The Binary-Outcome Detection Loophole
- URL: http://arxiv.org/abs/2005.03344v3
- Date: Tue, 27 Jul 2021 07:37:08 GMT
- Title: The Binary-Outcome Detection Loophole
- Authors: Thomas Cope
- Abstract summary: I present an intuitive local hidden-variable construction for all no-signalling distributions with two parties and binary outcomes.
This provides a lower bound on the detection threshold for quantum measurements in the same scenario tighter than known previously.
- Score: 0.0
- License: http://creativecommons.org/licenses/by/4.0/
- Abstract: The detection loophole problem arises when quantum devices fail to provide an
output for some of the experimental runs. These failures allow for the
possibility of a local hidden-variable description of the resulting statistics;
even if the correlations obtained from successful runs appear non-local. This
is of particular significance in device-independent quantum cryptography, where
verifiable non-locality is a necessary requirement for the security proof.

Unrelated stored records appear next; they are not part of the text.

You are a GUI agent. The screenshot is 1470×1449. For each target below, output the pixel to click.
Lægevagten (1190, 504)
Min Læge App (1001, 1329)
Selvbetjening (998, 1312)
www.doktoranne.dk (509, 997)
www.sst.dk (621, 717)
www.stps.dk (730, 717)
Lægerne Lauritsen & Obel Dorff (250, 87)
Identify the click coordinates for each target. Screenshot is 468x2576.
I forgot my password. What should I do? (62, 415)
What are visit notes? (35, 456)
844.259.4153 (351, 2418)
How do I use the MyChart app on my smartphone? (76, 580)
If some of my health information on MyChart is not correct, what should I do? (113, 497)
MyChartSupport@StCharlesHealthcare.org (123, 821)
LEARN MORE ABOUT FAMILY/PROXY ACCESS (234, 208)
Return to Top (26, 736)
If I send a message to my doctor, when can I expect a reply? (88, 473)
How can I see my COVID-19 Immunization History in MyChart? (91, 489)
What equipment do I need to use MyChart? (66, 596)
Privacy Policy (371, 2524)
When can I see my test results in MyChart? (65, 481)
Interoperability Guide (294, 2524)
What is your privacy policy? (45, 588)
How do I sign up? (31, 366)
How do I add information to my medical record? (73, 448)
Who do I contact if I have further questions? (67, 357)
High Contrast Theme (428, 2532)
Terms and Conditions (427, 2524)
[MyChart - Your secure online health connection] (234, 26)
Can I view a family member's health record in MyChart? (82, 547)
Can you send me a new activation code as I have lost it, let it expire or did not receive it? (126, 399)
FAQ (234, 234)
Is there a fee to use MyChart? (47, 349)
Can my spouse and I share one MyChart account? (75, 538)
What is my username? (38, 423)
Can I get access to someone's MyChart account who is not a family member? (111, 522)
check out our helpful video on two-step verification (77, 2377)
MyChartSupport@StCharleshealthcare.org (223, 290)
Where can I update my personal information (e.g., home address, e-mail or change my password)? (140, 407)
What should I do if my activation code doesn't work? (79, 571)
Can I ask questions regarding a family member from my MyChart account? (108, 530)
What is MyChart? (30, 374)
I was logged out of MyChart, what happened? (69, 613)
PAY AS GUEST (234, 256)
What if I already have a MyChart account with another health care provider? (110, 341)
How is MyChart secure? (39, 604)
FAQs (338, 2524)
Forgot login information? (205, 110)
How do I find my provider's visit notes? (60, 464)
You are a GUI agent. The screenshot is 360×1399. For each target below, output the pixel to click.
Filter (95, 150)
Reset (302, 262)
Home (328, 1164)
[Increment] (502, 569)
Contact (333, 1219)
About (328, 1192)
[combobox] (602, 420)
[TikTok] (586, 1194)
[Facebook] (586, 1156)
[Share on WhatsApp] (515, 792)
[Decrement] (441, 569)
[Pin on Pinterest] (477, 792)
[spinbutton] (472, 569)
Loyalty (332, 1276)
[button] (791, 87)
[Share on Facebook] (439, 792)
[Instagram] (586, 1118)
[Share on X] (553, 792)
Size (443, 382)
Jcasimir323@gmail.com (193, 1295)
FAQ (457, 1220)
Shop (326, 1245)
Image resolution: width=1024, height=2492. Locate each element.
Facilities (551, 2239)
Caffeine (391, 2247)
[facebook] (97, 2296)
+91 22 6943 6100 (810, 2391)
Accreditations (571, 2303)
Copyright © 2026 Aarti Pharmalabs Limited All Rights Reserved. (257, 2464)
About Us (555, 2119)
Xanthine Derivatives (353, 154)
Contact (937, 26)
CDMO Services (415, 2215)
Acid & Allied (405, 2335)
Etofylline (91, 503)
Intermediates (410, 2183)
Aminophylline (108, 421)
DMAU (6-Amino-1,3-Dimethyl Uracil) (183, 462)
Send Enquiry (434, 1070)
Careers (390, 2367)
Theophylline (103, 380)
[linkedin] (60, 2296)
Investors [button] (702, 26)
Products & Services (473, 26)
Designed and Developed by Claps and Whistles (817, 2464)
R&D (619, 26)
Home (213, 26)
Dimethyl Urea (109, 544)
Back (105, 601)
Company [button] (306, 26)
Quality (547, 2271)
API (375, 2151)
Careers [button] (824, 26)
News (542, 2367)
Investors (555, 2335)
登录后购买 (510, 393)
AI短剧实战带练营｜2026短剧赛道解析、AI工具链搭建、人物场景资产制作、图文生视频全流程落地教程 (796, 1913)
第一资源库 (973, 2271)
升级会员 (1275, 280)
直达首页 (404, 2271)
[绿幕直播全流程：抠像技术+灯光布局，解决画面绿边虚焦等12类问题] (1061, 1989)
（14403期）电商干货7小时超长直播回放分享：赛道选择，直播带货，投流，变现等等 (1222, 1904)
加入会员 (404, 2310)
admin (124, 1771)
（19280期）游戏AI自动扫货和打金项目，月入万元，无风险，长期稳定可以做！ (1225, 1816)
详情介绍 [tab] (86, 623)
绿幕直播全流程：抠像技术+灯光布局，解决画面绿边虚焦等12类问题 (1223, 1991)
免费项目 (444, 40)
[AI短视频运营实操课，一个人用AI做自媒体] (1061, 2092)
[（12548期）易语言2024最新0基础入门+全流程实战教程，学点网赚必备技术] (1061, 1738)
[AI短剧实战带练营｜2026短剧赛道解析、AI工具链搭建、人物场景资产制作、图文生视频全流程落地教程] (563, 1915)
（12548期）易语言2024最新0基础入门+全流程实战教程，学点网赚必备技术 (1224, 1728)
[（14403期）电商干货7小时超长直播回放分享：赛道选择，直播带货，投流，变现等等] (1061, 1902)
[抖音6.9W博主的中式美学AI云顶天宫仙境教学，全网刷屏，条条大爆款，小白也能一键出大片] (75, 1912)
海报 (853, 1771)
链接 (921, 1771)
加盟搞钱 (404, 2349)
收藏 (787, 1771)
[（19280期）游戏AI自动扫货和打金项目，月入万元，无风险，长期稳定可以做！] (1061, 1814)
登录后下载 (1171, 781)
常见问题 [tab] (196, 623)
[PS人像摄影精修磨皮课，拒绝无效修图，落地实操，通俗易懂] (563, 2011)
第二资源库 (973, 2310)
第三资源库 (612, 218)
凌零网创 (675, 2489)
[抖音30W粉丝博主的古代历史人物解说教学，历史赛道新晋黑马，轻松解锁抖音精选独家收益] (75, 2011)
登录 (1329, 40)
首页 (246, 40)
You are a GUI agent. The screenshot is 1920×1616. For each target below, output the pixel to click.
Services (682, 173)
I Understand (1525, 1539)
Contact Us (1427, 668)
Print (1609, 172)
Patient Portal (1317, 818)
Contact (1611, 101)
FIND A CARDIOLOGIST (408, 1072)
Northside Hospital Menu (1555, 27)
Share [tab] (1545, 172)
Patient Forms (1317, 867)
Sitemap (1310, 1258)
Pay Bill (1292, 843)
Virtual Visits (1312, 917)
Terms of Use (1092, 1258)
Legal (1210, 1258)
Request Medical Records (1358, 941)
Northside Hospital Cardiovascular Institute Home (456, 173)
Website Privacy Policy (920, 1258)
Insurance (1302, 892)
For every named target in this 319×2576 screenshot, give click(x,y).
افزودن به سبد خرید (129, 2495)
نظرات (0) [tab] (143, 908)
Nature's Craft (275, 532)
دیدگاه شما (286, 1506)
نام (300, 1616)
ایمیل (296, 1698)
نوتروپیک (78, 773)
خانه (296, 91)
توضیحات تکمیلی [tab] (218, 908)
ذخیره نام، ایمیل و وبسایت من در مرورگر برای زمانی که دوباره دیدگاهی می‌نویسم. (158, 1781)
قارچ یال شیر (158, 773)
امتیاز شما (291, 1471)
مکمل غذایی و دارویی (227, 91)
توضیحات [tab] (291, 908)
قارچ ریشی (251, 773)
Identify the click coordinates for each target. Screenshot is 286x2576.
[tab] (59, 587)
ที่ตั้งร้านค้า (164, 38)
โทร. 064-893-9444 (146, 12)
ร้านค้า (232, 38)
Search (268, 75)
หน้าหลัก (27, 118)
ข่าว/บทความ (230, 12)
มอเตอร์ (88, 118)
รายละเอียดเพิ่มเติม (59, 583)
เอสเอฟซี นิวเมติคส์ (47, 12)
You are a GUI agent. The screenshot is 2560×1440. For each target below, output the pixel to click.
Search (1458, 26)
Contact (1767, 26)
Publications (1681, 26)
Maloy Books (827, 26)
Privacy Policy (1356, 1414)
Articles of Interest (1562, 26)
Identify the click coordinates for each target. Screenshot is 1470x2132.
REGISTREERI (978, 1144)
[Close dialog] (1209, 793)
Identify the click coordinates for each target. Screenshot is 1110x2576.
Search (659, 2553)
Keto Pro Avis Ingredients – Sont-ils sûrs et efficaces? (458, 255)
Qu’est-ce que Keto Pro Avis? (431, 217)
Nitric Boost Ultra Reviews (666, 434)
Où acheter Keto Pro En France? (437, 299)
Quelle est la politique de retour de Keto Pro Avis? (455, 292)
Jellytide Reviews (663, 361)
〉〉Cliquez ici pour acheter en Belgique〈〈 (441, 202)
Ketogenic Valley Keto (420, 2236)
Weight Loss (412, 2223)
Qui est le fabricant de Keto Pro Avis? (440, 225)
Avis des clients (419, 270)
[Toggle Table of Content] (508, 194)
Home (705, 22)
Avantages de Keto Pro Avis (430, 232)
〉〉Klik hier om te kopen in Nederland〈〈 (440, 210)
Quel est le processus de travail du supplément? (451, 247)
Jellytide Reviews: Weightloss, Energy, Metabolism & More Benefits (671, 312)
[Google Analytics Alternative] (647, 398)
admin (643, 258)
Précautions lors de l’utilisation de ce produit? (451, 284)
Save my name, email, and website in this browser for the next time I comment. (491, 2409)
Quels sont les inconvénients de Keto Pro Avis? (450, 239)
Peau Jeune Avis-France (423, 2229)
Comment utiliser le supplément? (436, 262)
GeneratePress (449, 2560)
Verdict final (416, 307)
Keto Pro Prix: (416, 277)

For
every scenario characterised by the amount of devices, along with the number of
inputs and outputs available to them, there is a detection threshold - if the
efficiency of the device falls below this no verification is possible. In this
work I present an intuitive local hidden-variable construction for all
no-signalling distributions with two parties and binary outcomes. This provides
a lower bound on the detection threshold for quantum measurements in the same
scenario tighter than known previously. When both parties have the same number
of inputs into their device, this construction is shown optimal for small input
numbers. I finish with some interesting conjectures.